+++ MATERIALS PROVIDED +++
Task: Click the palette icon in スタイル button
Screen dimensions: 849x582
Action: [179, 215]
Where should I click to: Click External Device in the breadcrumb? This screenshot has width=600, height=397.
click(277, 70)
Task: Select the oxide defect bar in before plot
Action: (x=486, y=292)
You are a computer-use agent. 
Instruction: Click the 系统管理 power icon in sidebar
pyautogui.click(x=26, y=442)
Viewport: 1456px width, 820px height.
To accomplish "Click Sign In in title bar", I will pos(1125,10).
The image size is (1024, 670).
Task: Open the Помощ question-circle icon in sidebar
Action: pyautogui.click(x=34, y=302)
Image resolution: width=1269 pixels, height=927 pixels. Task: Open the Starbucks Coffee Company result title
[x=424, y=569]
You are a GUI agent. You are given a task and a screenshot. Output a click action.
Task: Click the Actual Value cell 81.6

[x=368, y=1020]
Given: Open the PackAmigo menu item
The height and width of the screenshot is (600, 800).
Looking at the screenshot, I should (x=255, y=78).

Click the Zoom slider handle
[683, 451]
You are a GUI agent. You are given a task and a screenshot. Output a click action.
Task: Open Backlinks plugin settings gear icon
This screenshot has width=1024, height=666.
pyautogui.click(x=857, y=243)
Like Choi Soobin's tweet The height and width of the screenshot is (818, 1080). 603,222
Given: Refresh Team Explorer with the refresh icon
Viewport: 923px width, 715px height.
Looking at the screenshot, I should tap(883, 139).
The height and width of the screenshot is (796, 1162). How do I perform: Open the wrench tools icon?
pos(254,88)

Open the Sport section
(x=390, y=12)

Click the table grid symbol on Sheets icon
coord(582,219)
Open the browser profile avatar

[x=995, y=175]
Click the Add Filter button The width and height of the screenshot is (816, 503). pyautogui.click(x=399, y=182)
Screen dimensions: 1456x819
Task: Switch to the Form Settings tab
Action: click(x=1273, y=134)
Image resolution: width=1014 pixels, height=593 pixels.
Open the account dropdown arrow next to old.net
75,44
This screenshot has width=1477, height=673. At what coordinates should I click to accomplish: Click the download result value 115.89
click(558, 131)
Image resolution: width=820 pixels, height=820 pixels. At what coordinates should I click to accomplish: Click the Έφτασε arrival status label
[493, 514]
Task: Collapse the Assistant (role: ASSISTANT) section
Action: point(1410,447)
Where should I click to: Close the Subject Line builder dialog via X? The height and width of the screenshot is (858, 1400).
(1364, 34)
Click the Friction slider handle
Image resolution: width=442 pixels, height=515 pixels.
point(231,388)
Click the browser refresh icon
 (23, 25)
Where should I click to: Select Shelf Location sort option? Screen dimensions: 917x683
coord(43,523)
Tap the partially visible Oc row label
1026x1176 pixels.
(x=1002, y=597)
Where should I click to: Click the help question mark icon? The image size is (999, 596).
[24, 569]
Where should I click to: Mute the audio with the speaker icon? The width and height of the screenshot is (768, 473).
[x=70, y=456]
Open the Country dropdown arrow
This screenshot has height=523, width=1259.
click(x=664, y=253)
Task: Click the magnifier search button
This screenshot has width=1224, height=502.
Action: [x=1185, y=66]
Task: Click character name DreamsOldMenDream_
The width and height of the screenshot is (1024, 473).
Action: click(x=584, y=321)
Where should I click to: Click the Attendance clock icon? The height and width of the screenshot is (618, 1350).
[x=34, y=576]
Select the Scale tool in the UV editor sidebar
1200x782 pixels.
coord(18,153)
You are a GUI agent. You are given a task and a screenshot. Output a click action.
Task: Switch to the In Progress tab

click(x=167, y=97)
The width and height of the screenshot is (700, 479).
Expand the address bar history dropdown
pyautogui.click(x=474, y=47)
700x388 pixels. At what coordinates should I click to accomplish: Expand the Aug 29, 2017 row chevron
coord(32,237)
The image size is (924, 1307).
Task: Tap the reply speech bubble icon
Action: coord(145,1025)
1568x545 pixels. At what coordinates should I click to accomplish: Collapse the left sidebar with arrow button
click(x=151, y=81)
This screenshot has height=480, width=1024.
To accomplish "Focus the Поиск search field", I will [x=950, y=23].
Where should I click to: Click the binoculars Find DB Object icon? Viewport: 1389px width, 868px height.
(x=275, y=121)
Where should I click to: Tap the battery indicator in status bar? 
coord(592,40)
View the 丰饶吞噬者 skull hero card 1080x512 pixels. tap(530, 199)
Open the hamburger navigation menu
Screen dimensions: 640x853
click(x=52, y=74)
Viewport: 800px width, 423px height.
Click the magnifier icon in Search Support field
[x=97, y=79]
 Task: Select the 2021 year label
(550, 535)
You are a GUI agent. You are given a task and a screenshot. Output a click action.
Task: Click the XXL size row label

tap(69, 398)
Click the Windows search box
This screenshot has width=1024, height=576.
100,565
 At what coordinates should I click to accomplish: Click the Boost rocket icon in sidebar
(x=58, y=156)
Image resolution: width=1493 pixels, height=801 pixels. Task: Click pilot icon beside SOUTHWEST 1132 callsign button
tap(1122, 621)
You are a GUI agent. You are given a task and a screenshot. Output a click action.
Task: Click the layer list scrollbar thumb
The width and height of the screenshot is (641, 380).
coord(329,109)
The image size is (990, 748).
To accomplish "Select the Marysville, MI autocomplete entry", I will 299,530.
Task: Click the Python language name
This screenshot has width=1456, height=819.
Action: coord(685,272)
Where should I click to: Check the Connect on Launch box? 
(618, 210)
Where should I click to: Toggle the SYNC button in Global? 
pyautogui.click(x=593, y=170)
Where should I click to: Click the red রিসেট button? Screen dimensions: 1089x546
+++
→ **ACTIVITY**
If a line of the listing contains the word "name", count it, then state only the total.

→ **RESULT OF THIS EXERCISE**
2